**Required action**: Look through the listing below for lines containing "width". State how many there are, and nothing else.

**Provided data**:
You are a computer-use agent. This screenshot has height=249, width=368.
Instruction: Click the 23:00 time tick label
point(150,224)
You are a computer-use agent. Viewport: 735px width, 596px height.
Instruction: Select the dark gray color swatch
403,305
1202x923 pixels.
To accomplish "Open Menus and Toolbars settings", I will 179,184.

...

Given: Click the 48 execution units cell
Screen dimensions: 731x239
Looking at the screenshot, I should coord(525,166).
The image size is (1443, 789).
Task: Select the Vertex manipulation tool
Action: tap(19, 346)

**Your response**: 2